Write out the records from the start through the line containing "will (x=17, y=15)." as a two-column CSV with the header row request,answer. Use one row per record, and put its text and its answer each in a single quoted field with line breaks replaced by spaces.

** Start **

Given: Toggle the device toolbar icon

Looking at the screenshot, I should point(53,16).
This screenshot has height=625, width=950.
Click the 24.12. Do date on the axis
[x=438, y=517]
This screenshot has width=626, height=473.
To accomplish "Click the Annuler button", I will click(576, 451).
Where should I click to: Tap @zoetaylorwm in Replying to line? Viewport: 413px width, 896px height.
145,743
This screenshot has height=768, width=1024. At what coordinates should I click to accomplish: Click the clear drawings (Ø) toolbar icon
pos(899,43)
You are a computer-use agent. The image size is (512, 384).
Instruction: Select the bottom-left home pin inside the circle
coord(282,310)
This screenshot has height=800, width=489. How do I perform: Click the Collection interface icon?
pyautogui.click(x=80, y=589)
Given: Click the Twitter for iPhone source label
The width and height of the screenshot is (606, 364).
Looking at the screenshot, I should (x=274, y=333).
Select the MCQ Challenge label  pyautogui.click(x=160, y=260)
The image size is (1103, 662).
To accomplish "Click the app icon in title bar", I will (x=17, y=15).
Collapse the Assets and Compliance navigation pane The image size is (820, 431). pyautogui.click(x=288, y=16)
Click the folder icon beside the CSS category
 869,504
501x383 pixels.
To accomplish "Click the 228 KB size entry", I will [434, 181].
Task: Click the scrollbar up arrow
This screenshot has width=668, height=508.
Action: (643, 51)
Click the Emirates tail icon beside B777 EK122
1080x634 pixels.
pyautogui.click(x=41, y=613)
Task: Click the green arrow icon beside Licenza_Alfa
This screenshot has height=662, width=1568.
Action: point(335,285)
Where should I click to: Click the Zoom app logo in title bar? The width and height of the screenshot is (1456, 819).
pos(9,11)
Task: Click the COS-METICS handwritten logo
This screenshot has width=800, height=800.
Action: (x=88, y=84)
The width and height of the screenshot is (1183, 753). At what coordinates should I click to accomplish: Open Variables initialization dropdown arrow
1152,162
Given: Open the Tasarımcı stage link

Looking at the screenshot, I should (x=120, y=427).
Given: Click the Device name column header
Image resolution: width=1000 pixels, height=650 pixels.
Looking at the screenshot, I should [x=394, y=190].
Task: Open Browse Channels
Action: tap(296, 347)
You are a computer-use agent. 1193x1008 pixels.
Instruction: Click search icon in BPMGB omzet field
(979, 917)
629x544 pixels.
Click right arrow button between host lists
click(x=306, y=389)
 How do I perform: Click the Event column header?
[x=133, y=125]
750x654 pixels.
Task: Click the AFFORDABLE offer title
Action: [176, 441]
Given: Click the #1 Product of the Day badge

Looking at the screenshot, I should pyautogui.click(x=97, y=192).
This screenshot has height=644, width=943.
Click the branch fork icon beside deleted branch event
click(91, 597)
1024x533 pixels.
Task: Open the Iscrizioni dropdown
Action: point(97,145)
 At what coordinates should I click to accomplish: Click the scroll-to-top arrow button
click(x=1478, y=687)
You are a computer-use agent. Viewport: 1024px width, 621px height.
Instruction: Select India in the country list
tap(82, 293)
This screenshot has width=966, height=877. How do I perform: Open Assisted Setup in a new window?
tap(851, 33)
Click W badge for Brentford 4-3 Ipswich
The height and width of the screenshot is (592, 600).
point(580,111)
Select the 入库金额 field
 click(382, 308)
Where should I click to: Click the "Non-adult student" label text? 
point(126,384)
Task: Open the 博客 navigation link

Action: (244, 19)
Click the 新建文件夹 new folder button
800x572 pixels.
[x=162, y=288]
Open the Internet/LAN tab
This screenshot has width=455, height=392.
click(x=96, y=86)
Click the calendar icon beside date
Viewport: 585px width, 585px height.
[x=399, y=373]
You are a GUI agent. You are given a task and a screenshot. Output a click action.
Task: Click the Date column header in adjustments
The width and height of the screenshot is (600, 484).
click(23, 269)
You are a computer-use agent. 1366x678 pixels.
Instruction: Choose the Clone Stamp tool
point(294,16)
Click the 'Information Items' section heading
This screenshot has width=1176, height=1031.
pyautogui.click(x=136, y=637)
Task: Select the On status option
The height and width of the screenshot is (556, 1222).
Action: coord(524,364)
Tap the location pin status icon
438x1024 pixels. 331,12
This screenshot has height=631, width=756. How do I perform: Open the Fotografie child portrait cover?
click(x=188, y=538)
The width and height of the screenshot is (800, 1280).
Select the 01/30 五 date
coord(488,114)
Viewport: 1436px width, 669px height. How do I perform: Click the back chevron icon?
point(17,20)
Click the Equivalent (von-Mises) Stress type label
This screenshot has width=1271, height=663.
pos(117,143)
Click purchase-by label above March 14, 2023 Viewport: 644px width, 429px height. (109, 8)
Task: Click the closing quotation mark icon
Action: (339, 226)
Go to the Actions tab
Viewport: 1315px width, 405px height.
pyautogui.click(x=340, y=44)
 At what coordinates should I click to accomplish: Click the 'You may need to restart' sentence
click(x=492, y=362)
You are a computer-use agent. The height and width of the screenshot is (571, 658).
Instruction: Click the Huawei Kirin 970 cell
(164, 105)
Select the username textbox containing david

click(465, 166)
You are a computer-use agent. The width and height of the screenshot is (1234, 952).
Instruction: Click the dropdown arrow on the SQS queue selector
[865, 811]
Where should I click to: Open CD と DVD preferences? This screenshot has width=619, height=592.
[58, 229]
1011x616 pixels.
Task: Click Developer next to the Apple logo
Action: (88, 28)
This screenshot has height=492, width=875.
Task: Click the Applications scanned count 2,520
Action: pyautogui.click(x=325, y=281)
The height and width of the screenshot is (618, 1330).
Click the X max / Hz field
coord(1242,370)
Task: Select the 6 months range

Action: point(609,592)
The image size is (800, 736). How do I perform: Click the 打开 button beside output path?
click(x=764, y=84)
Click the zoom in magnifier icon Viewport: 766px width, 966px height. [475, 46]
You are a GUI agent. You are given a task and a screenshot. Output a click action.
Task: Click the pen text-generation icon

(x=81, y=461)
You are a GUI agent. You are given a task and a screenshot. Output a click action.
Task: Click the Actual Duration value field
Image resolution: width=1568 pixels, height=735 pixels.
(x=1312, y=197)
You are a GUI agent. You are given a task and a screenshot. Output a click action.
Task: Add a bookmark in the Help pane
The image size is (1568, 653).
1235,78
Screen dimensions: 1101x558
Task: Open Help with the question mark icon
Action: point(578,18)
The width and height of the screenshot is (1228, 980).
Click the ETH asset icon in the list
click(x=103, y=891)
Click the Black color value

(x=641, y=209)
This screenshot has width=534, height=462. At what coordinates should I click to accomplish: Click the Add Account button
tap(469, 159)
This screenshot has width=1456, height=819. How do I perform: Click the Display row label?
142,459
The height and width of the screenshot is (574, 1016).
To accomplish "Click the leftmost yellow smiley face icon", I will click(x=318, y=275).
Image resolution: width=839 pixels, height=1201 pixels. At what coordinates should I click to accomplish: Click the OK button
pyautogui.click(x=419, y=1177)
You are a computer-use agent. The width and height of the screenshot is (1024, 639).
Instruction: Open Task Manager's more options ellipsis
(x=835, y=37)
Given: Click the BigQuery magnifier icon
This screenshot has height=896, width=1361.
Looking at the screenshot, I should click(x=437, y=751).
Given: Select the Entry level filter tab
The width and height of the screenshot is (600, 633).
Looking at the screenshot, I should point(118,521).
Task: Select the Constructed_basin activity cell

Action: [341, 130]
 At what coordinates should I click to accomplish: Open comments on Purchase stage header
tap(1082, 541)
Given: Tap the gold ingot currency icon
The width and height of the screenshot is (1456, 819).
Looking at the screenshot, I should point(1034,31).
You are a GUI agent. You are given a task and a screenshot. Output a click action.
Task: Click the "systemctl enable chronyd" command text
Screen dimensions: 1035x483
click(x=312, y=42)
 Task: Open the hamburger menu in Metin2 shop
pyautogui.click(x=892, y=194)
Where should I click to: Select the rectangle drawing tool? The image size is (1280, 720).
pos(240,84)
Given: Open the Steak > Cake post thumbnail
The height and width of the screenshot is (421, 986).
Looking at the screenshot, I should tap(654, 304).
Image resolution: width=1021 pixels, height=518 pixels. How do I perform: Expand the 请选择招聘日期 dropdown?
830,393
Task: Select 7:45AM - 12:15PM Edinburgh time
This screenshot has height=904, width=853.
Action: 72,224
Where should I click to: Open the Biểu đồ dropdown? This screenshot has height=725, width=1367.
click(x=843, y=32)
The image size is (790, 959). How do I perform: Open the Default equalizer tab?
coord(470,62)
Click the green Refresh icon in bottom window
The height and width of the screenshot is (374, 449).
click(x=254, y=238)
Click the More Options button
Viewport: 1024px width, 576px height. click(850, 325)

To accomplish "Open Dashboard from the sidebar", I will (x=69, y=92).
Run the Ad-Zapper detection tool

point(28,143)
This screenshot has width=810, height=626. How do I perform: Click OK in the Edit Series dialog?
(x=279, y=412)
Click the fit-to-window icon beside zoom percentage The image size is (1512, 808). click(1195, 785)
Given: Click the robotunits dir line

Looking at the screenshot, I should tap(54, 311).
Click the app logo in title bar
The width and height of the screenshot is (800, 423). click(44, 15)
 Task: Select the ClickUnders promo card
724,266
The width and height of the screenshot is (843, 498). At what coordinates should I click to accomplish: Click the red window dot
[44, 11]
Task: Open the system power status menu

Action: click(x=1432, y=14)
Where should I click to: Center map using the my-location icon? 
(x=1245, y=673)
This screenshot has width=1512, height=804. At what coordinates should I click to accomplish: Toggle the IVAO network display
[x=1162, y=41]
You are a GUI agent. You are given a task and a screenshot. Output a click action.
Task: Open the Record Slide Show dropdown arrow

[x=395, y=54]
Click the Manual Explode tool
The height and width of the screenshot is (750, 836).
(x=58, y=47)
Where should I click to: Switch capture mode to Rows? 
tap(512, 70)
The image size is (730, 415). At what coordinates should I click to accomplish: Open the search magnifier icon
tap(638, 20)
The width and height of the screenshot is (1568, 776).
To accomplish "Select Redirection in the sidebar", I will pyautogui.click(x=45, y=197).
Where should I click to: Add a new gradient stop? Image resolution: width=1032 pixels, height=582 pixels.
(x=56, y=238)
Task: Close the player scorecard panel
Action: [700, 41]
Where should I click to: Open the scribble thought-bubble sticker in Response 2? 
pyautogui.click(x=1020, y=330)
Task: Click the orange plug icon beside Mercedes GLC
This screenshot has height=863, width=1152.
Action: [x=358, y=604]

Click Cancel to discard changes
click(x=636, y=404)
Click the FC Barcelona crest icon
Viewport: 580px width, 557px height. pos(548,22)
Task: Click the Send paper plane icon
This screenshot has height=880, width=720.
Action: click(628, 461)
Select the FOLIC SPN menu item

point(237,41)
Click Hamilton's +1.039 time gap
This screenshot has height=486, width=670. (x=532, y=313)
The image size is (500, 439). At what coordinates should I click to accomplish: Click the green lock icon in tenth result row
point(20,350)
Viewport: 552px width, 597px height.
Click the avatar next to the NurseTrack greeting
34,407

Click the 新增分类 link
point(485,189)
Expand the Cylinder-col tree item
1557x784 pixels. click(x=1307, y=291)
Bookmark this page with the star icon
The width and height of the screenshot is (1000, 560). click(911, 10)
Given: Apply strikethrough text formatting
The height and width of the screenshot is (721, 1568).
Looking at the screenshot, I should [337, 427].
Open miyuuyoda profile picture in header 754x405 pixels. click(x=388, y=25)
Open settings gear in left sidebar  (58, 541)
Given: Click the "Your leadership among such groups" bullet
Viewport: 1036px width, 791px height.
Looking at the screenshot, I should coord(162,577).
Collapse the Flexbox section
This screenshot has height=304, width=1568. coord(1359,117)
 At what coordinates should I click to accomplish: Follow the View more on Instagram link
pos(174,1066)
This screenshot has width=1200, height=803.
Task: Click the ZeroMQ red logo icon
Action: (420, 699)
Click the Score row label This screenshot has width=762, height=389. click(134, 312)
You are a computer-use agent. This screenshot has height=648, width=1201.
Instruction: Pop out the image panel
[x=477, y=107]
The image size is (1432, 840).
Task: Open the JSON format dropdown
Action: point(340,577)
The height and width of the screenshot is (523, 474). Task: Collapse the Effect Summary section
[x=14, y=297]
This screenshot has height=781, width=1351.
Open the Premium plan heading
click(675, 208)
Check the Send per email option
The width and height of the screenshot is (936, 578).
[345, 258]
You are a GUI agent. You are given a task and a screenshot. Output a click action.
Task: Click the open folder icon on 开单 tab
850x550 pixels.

** End **

**RESULT OF THE EXERCISE:**
request,answer
"Given: Toggle the device toolbar icon","Looking at the screenshot, I should point(53,16)."
"This screenshot has height=625, width=950. Click the 24.12. Do date on the axis","[x=438, y=517]"
"This screenshot has width=626, height=473. To accomplish ""Click the Annuler button"",","I will click(576, 451)."
"Where should I click to: Tap @zoetaylorwm in Replying to line? Viewport: 413px width, 896px height.","145,743"
"This screenshot has height=768, width=1024. At what coordinates should I click to accomplish: Click the clear drawings (Ø) toolbar icon","pos(899,43)"
"You are a computer-use agent. The image size is (512, 384). Instruction: Select the bottom-left home pin inside the circle","coord(282,310)"
"This screenshot has height=800, width=489. How do I perform: Click the Collection interface icon?","pyautogui.click(x=80, y=589)"
"Given: Click the Twitter for iPhone source label The width and height of the screenshot is (606, 364).","Looking at the screenshot, I should (x=274, y=333)."
"Select the MCQ Challenge label","pyautogui.click(x=160, y=260)"
"The image size is (1103, 662). To accomplish ""Click the app icon in title bar"",","I will (x=17, y=15)."